The word “regenerative” is now entering the mainstream, with products on grocery store shelves and online stores starting to claim “regenerative practices”.

Currently, the main narrative around regenerative land management focuses on carbon sequestration. Many farms, including us, have highlighted how regenerative agriculture encourages beneficial carbon sequestration.

Carbon is certainly a natural starting point, because it is relatively easy to measure. However, as we watch the dialogue about regenerative evolve, we want to stress that the carbon cycle is one cycle among many.

At White Oak Pastures, we believe that regenerative land management is about restarting ALL the cycles of Nature that industrial farming has broken. Nature is complex; all of these cycles are interdependent on one another. Nothing is regenerative unless it helps ALL of the cycles function.

As a consumer, if you want to understand a farm’s environmental impact, you should evaluate the farm’s impact on multiple natural cycles:

  • The Carbon Cycle
  • The Energy Cycle
  • The Water Cycle
  • The Mineral Cycle
  • The Microbial Cycle
  • The Community Dynamics that tie these Cycles together
  • (And there are probably many more cycles occurring than we even recognize)

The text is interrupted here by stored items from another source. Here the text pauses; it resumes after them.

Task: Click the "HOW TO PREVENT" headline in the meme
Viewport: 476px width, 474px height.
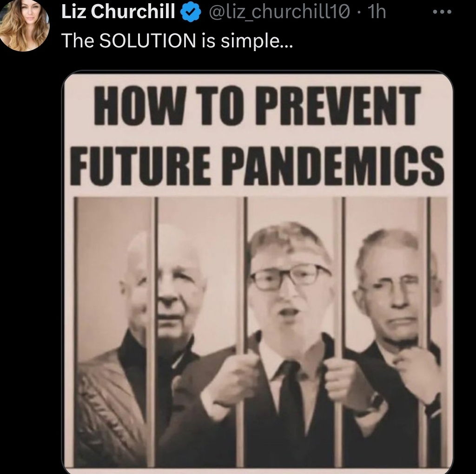Action: click(258, 105)
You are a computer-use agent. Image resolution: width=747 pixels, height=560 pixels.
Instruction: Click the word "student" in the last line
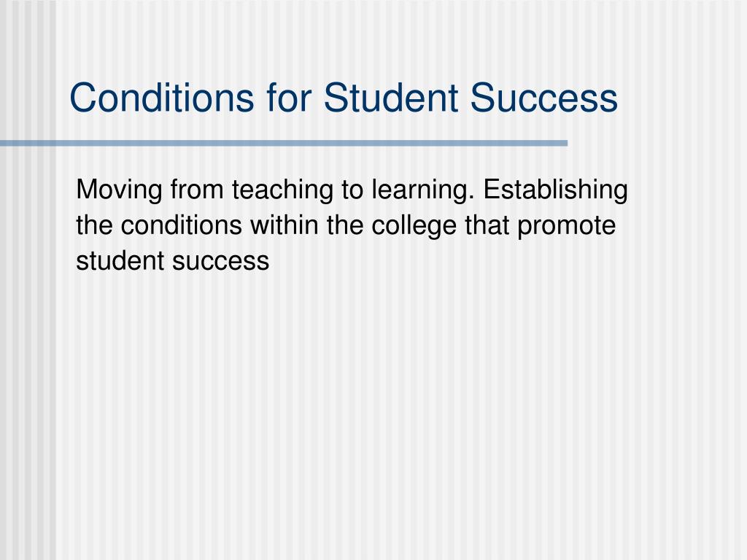pyautogui.click(x=120, y=261)
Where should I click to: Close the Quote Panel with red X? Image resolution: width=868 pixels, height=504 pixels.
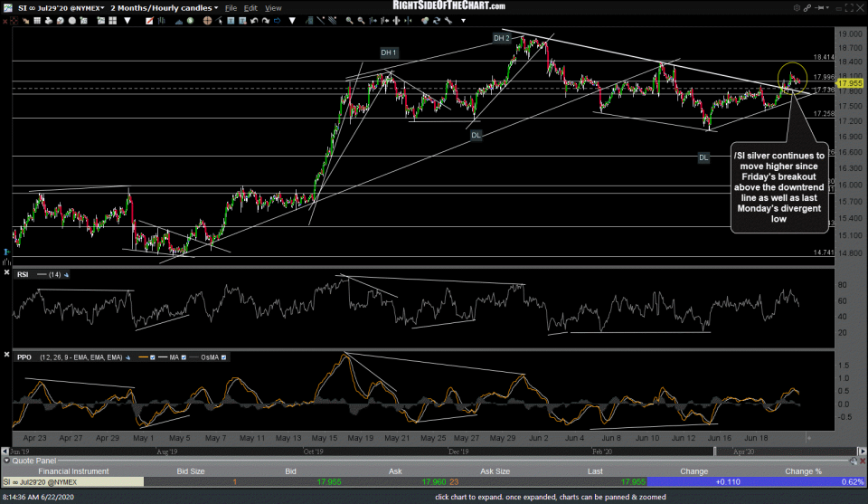pyautogui.click(x=861, y=460)
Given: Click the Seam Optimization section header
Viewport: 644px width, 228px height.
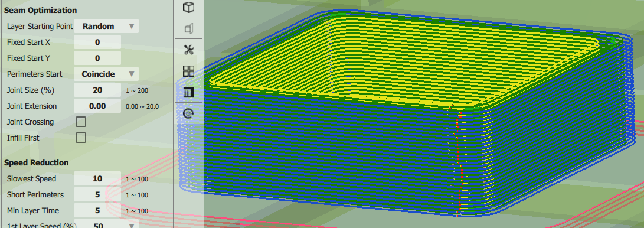Looking at the screenshot, I should pyautogui.click(x=40, y=10).
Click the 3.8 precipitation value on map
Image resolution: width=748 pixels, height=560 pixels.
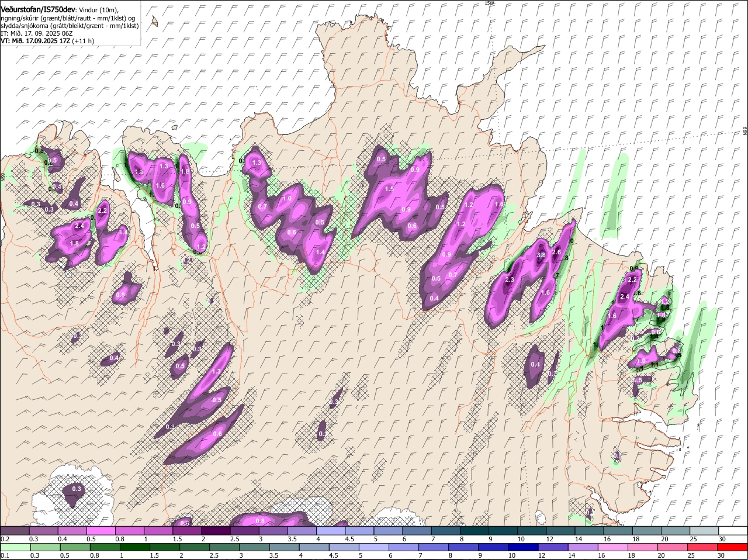[541, 255]
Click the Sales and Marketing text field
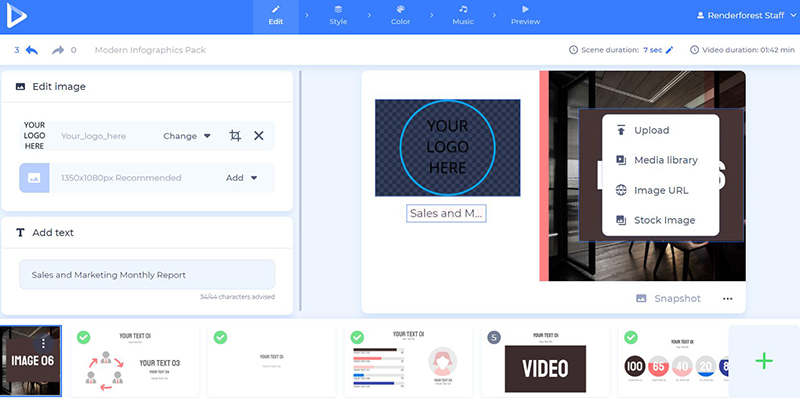The image size is (800, 398). (147, 275)
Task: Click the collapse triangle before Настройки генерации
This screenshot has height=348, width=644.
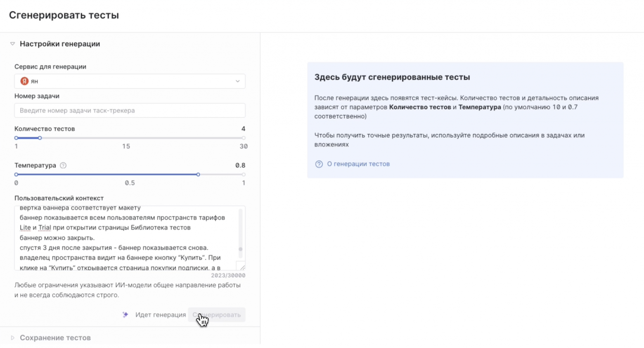Action: tap(12, 44)
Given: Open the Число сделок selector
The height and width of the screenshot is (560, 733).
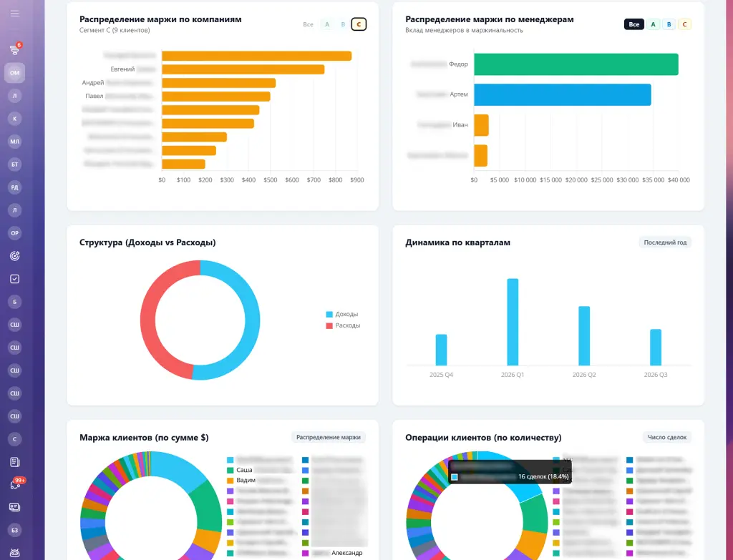Looking at the screenshot, I should [667, 437].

As a consumer, you are making conscious choices about who you support with your food dollars. You want transparency in understanding how your food is produced.

“Regenerative” isn’t a regulated, defined term in food production. There are some new certifications, and generally accepted practices, but consumers need to grasp the different aspects of regenerative agriculture to understand the full picture.

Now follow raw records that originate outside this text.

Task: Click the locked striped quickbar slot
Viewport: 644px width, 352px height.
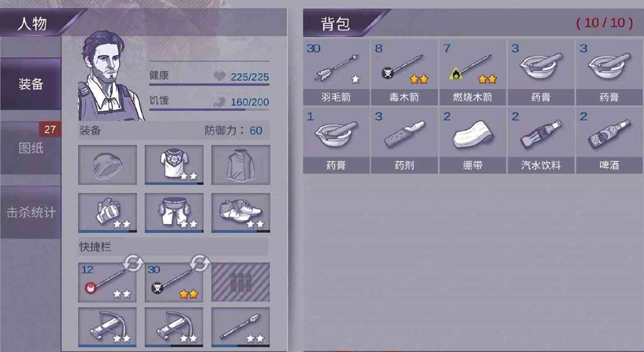Action: pyautogui.click(x=241, y=283)
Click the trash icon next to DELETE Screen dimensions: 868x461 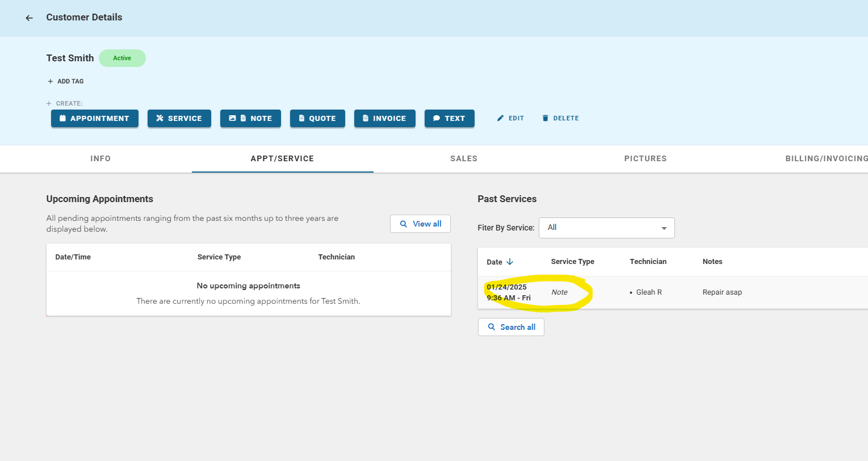click(x=546, y=118)
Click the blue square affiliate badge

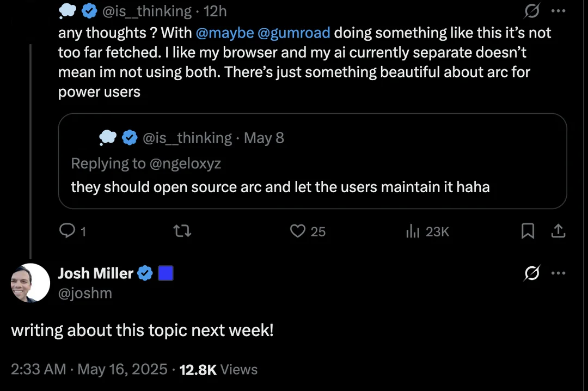pyautogui.click(x=166, y=273)
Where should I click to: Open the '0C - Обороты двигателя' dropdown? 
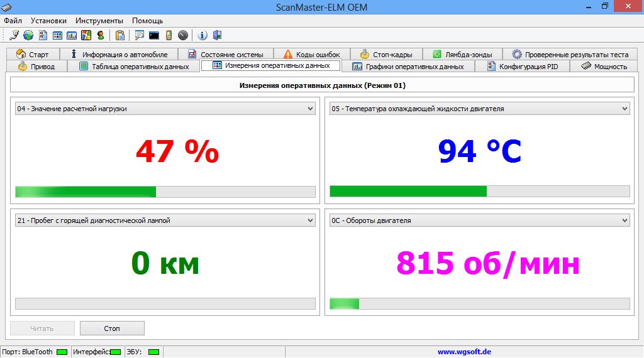click(x=625, y=221)
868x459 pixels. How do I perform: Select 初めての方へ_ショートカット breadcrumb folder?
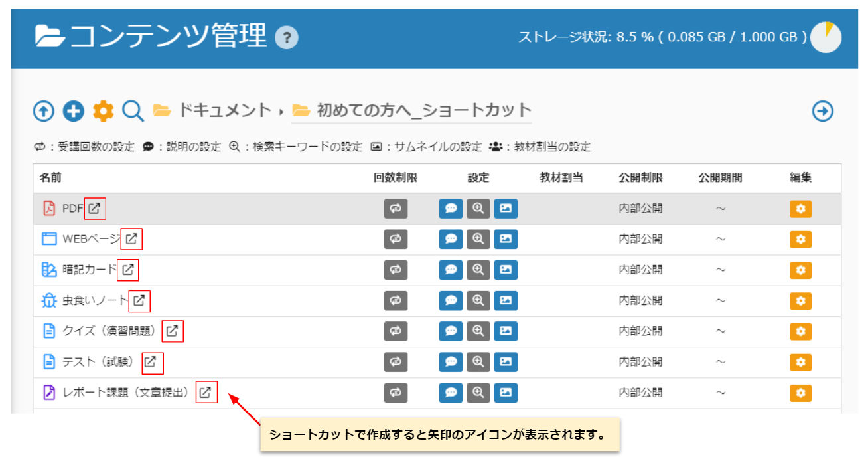(x=423, y=110)
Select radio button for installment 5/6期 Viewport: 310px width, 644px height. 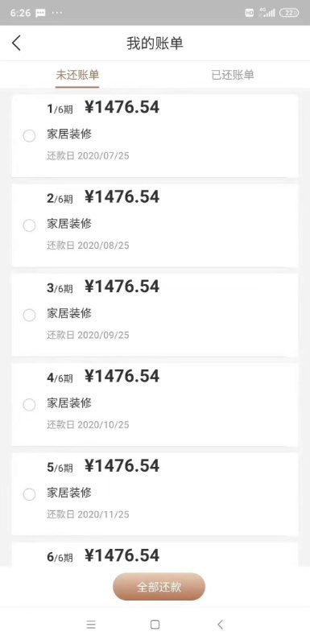click(29, 494)
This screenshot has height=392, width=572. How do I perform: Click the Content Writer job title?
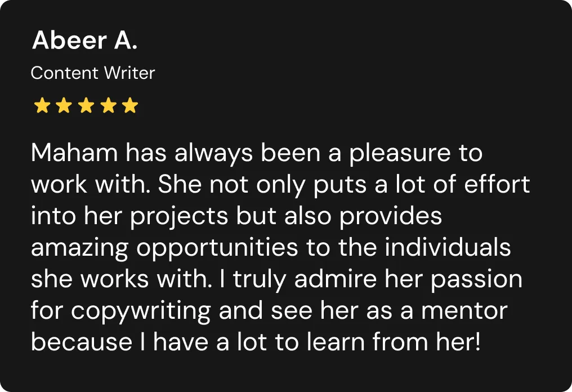(93, 73)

All that we can talk about is what regenerating land looks like on our farm. Here, we try our best to explain the nitty-gritty details of what restoring the Cycles of Nature actually looks like in practice.

 

Introduction

Nature is complex, and its cycles aren’t isolated. We admit, it’s hard to break down Mother Nature into neat categories. What is good for the water cycle is good for the carbon cycle, what is good for the microbial cycle also benefits the mineral cycle. But by examining each cycle, you can start to see how they fit together.

 We are cowboys, not scientists. We can only talk about what we see every day in our pastures as we raise our livestock and regenerate our land.

This blog post is made up of information from a 12-week social media series we called “Cowboy Science”. The videos and photos show how our farm’s regenerative land management imitates natural systems and maintains healthy cycles of Nature.

Warning:  this is a lengthy series! Interested in a certain topic? Click below to skip to a section.

Water Cycle
Mineral Cycle
Microbial Cycle
Carbon Cycle
Energy Cycle
Community Cycle

 


 

The Water Cycle

Flood events show disparities in water cycle management

This video shows the difference between a functioning water cycle on White Oak Pastures land and a water cycle that has been broken by industrial agriculture. The video shows water flooding the side of the road after a 6-inch rain event.

LEFT SIDE: The water flowing from the left that looks like tea is runoff water from our pastures. Our fields have a well-established perennial plant root system holding the soil and preventing erosion, so the color comes mostly from tannin in the soil.

The water that flows off of our perennial pasture does not carry chemical fertilizers or pesticides to the ocean, because we do not use any. And the deep roots of our perennial grasses help keep valuable topsoil on our land (and help increase it over time), instead of letting it erode and wash away downstream.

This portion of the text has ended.